In this account I have attempted to find out about the realities of women’s existence in the ancient world rather than concentrate on the images that men had of women. Yet to compose a polemic against the men of Greece and Rome and to write a brief in defense of their women are not the proper objectives of a historian. Nor would it be defensible to pronounce a verdict based on modern preferences, noting that although the basic patriarchal power structure was similar in Greece and Rome, Roman women appear to have led more satisfying lives as a result of the deepening of the marriage relationship and the transference of the possibilities of the finer kind of love from homosexual to heterosexual relationships. I hope I may be forgiven for suggesting that the modern woman would have felt more at home among the Romans, since despite the perspective of some 2,000 years the women of classical antiquity evoke an emotional response. For the ancient views of women, as well as what can be determined about their actual lives, remain valid paradigms for the modern world.
To redress the balance, something can be said in favor of the men of classical antiquity. The Greeks were the first we know of to consider and question women’s role. This did not happen in other societies at the time or indeed much later. Whether they took actual notice of the women around them as they formulated their theories is debatable. The product is a variegated fabric so finely woven that we cannot tell how much to attribute to the living women of the period and how much is due to men’s imagination.

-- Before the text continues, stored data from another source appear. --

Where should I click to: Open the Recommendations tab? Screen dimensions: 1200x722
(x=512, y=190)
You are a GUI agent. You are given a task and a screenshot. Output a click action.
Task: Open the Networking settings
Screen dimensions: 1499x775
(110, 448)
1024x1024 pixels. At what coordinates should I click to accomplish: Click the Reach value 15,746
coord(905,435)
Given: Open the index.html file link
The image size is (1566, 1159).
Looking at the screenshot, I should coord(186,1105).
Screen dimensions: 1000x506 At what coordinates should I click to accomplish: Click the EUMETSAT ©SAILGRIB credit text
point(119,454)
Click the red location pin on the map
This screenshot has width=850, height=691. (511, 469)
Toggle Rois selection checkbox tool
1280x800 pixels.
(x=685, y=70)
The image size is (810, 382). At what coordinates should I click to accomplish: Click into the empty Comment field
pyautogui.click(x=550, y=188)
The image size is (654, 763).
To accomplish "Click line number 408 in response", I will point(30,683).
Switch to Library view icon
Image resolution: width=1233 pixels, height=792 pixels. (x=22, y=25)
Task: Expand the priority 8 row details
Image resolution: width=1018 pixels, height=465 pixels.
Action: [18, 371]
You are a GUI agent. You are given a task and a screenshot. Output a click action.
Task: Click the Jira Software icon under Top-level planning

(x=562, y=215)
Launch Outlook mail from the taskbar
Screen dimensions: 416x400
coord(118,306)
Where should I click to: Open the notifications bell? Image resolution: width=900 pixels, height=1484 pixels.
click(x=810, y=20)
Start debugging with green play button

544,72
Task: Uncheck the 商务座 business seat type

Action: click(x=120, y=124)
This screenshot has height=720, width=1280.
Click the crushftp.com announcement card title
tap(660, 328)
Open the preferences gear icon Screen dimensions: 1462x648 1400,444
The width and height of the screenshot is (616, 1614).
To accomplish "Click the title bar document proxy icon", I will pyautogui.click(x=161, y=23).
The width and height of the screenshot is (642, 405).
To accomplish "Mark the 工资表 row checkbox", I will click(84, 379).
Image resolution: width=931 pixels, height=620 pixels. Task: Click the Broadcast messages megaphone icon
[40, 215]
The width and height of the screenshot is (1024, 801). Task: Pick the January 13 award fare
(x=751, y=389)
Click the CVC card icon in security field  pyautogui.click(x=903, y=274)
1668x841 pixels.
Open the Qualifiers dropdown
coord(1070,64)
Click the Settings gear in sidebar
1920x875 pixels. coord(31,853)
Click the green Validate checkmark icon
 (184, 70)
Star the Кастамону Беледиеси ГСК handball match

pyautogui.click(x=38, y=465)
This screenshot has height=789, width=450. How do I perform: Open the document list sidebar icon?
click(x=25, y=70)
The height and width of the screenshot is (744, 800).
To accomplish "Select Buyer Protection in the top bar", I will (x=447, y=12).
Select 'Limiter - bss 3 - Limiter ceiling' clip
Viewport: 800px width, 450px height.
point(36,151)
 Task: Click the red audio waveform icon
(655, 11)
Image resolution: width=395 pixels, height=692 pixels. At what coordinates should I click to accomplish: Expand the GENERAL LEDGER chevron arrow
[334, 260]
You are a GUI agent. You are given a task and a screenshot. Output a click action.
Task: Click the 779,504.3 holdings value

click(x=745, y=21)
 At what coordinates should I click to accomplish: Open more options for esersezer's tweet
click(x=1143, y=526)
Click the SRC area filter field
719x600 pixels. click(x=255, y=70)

A chasm gapes between the beastlike women in the verses of Semonides and the female watchdogs of Plato’s Republic; yet, upon closer analysis, the attitudes of one of the most celebrated misogynists and one of the greatest philogynists of antiquity show more similarities than differences. Even Plato—of ancient authors one of the most sympathetic to women—found that the one sex was in general inferior to the other, although he allowed for exceptions. Plato had strayed far from the mainstream of Greek thought. The views of Aristotle were more representative: he elucidated in detail the range of woman’s inferiority, from her passive role in procreativity to her limited capacity for mental activity. Serious intellectual thought about women continued: Stoicism, the most popular of the Hellenistic and Roman philosophies, directed women’s energies to marriage and motherhood. The argumentation is brilliant and difficult to refute. And this rationalized confinement of women to the domestic sphere, as well as the systematization of anti-female thought by poets and philosophers, are two of the most devastating creations in the classical legacy.